• **Explore the material**:
a. In the passage on deep ambition, which chapter circles the question of whether a shift from shallow to deep ambition is wisdom or cope?
b. List every pair of kinds of considerations that the passage on deep ambition gives as examples of reason rankings that might shift.
c. Carry on the passage on deep ambition and adaptive preferences, picking up after its final sentence.

• **Page extract**:
────────────────────

Why This Matters for Deep Ambition

The "Treading Water" chapter circles the question: how do you tell, from inside, whether your value shift from shallow to deep ambition is wisdom or cope? Adaptive preferences is the technical vocabulary for that exact problem. The three papers converge on a practical answer with four moves the book can use:

  1. Of course your preferences changed. Mitchell: preferences are contextually anchored; adaptation is universal. The mere fact that your wants have shifted after a setback is not evidence of anything.
  2. The diagnostic question is whether your reasons restructured too. Bovens: if the ranking of what kinds of considerations matter (relational depth vs. status, craft vs. prestige, presence vs. acceleration) has actually shifted, you're in CP territory. If only the ranking of alternatives flipped while the underlying reason-weights stayed the same, you're in SG territory. Self-interrogation has a specific form: not "do I really want this?" but "what reason-pairs do I take to be relevant here, and has their relative weight shifted, or am I holding them constant and just flipping the ranking?"

────────────────────

• **Material supplied**:
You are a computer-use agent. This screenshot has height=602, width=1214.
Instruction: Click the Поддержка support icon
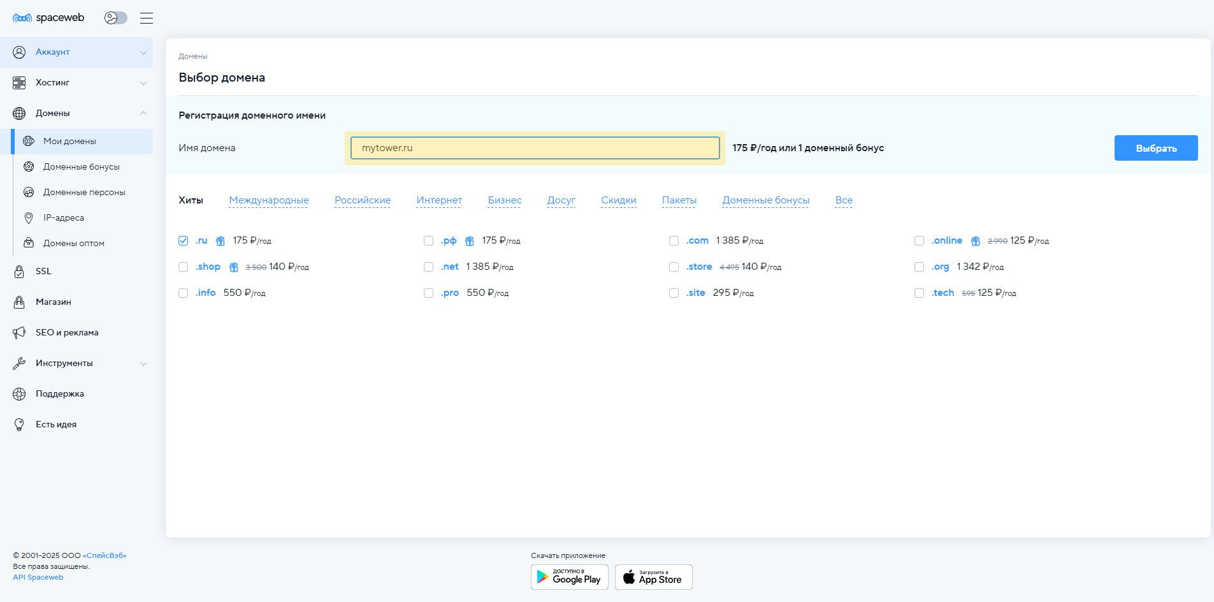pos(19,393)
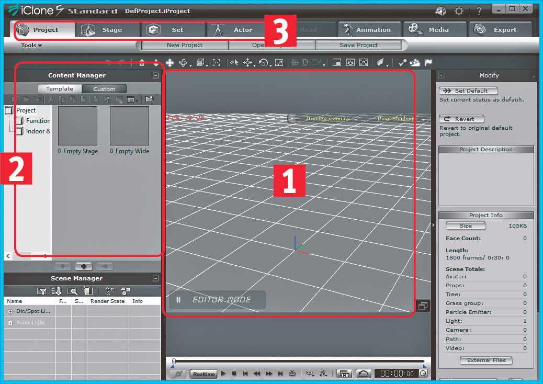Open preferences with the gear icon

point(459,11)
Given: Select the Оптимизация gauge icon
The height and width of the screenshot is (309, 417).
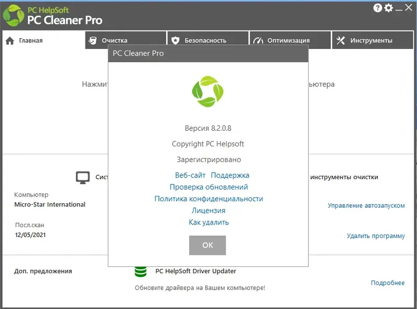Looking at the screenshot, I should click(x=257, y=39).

────────────────────

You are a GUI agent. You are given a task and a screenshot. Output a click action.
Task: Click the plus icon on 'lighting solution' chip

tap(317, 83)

────────────────────

• **Answer set**:
a. The "Treading Water" chapter.

b. Relational depth vs. status; craft vs. prestige; presence vs. acceleration.

c.
  3. The operational test is behavioral. Baber: if the old opportunity re-appeared tomorrow, would you jump at it? If yes, your preferences are still thwarted — you've just stopped letting yourself feel the frustration. If no, and you can watch a peer win the old game with curiosity rather than the flash, the shift was real.
  4. Timing is diagnostic. Bovens: genuine reason-restructuring takes time. A sudden post-failure flip is structurally suspicious. A slow drift over years, with many small reorderings, is structurally trustworthy. This aligns with Pals's (see narrative-identity) two-step redemption requirement — you have to sit with the loss long enough for the new reasons to actually restructure, not paper over the old ones.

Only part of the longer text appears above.